YOUR ASSIGNMENT:
Which lines in the records below mention the word "highlighted"? Copy each one out.

________

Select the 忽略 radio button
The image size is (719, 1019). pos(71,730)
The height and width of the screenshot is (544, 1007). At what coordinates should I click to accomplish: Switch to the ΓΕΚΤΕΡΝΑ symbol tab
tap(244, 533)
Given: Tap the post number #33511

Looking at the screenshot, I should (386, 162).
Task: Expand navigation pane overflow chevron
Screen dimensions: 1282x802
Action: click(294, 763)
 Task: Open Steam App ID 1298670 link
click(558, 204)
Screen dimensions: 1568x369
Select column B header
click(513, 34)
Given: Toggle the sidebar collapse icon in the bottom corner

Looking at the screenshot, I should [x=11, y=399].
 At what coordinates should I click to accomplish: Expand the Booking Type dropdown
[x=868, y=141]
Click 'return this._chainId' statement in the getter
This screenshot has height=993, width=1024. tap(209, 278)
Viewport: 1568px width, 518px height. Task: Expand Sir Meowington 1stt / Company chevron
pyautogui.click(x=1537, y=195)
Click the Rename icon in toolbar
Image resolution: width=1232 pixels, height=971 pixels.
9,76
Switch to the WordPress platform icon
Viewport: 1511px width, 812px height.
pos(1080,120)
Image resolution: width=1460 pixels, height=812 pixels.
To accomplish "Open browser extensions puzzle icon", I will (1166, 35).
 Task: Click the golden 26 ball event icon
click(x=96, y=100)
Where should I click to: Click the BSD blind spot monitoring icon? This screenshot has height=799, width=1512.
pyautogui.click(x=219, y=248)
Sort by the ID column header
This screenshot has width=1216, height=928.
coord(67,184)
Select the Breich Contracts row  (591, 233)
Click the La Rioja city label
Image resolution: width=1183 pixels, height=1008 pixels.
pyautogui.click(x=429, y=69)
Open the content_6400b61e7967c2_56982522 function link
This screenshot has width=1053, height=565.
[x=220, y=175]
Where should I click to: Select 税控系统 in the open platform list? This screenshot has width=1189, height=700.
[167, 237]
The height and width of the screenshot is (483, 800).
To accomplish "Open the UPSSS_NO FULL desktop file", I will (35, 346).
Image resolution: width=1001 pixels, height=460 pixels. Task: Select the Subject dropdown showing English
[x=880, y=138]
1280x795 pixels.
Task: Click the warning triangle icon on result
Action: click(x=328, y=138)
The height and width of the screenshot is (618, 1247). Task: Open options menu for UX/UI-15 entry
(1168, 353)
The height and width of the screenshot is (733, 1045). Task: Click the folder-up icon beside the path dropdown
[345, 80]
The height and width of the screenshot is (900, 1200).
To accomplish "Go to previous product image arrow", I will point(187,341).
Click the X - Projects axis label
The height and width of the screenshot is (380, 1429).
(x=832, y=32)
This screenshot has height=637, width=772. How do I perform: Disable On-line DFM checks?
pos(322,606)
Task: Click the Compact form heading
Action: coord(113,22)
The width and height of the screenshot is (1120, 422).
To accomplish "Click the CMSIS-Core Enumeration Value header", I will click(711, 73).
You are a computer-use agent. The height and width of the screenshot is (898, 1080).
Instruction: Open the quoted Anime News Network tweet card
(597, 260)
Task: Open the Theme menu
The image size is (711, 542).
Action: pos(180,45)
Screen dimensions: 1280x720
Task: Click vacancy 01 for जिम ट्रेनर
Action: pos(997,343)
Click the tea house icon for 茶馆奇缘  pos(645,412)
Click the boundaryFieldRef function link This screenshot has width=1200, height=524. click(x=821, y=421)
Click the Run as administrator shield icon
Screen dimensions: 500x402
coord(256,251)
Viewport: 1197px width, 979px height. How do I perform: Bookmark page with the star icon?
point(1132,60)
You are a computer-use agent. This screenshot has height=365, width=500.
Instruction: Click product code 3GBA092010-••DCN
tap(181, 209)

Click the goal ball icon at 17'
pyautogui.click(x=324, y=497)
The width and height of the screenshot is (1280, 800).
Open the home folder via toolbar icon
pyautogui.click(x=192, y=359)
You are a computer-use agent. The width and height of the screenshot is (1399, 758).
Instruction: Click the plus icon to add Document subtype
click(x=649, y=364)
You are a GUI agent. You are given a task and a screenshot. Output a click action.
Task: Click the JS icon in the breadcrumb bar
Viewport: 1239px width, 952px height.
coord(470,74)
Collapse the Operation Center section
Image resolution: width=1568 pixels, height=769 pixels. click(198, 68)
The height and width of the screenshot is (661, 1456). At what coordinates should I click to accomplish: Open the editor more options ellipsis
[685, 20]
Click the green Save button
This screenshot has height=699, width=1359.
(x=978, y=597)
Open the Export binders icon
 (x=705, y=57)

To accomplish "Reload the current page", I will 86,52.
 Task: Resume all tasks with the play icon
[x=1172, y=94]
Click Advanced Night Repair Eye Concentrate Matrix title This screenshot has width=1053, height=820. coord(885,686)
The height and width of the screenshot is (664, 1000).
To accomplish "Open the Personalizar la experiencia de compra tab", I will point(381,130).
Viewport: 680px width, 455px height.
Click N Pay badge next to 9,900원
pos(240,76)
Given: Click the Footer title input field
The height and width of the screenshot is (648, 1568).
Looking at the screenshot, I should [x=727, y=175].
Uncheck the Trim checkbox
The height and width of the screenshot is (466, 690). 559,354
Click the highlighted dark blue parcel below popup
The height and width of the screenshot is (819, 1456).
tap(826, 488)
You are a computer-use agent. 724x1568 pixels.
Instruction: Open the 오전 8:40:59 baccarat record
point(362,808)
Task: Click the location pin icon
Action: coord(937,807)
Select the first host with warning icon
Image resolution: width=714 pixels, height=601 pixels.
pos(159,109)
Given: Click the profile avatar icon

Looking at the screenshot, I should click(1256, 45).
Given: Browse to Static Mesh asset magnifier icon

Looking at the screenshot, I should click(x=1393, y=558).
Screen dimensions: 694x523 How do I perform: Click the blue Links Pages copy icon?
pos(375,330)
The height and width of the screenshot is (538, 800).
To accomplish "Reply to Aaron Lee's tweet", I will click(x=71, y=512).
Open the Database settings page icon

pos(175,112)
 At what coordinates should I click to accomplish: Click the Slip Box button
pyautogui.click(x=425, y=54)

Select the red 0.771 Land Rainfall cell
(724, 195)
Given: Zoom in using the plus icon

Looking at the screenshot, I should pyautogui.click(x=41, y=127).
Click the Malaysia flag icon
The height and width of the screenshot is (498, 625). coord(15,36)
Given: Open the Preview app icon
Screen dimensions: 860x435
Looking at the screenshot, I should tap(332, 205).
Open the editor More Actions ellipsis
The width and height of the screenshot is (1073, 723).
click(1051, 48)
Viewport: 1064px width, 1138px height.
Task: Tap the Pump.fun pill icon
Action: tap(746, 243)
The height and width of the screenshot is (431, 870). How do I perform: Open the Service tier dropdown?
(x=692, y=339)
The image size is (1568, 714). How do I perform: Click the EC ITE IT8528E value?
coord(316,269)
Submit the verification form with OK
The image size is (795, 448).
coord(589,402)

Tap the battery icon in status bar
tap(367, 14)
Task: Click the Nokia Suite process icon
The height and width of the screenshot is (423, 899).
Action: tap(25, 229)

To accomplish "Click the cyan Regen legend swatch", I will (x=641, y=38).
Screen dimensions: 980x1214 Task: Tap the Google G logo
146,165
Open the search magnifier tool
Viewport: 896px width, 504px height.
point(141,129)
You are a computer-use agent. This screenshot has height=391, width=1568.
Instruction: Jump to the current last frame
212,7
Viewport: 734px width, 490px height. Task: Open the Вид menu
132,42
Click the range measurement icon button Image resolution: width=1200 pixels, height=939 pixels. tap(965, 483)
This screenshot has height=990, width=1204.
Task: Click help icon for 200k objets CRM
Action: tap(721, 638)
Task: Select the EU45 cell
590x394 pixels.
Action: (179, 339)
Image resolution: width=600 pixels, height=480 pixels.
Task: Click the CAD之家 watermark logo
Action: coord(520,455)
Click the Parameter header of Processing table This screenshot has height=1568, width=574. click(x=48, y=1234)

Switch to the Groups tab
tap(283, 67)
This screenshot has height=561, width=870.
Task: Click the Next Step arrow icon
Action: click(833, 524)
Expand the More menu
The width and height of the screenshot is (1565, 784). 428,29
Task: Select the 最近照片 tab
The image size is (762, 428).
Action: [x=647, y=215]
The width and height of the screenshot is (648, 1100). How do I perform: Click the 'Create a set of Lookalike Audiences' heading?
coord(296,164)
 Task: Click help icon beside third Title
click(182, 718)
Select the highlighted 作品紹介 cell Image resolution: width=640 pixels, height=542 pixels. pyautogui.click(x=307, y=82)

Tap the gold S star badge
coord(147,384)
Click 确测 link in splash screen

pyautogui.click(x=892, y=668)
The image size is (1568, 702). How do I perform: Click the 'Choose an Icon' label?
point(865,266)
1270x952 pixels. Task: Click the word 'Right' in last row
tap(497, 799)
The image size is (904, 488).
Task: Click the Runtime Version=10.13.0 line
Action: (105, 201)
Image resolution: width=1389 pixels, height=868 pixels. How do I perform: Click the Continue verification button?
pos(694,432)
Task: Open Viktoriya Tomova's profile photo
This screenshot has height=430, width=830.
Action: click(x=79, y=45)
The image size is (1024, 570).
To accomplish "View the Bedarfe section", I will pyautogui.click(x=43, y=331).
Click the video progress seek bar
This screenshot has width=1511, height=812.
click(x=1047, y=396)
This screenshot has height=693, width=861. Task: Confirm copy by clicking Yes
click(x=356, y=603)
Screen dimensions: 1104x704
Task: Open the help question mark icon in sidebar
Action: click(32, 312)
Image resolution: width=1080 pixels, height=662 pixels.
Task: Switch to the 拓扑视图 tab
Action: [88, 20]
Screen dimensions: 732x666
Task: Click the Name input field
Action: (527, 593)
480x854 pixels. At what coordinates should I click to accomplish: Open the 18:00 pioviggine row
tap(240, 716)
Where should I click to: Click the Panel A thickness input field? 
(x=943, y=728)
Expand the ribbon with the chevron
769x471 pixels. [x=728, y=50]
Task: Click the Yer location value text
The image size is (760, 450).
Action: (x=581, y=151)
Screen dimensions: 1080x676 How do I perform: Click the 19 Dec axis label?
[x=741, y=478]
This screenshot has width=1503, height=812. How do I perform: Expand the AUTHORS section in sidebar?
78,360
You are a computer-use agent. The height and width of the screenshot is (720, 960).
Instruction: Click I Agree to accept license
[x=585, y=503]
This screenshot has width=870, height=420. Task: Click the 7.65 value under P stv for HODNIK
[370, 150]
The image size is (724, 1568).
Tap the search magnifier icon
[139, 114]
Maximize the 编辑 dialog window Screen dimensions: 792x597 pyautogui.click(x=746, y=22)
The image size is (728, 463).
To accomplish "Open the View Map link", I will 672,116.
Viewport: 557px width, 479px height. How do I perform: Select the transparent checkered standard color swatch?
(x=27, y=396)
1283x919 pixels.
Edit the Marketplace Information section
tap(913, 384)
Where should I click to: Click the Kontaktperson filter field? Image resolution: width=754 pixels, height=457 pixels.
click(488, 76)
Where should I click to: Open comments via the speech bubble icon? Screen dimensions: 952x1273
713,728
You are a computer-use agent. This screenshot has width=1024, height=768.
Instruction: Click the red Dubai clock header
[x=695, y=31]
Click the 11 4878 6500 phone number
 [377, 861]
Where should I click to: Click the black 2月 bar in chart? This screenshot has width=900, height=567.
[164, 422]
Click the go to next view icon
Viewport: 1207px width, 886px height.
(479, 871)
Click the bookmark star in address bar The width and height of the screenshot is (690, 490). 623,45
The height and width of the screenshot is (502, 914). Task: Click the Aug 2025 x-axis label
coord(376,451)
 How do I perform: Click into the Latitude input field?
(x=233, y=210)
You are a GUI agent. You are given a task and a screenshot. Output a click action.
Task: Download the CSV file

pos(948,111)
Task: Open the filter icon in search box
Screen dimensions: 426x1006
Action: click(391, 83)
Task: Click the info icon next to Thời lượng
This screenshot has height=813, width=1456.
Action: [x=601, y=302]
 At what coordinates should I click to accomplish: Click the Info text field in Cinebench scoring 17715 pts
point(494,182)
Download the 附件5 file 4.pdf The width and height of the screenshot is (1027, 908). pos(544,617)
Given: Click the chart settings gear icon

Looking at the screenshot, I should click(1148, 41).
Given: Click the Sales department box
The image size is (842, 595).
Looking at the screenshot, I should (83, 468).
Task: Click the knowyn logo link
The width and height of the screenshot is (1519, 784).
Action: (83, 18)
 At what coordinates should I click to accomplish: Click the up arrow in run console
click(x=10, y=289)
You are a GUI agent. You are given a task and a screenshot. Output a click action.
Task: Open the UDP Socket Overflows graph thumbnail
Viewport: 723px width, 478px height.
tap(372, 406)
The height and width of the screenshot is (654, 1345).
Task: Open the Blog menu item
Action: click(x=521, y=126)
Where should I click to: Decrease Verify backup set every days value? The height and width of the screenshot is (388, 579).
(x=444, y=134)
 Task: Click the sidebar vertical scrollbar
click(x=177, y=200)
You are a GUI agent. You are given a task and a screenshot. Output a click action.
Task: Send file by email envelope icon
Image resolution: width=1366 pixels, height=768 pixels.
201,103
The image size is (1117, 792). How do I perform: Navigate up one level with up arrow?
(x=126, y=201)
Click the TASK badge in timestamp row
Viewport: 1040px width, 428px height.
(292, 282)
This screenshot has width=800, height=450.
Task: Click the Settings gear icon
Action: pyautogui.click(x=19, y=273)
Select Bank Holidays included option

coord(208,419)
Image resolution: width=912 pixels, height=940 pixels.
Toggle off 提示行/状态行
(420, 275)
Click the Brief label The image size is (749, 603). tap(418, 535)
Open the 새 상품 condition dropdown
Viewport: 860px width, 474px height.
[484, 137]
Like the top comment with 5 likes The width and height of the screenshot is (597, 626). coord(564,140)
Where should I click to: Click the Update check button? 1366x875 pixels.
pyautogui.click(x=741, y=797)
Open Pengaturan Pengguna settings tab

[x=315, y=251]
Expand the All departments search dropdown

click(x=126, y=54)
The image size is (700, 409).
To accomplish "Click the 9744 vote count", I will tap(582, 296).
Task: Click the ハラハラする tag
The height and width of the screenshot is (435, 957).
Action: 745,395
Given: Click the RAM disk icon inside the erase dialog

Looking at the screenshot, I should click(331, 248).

________

ANSWER BOX:
Click the highlighted dark blue parcel below popup
Select the highlighted 作品紹介 cell Image resolution: width=640 pixels, height=542 pixels. pyautogui.click(x=307, y=82)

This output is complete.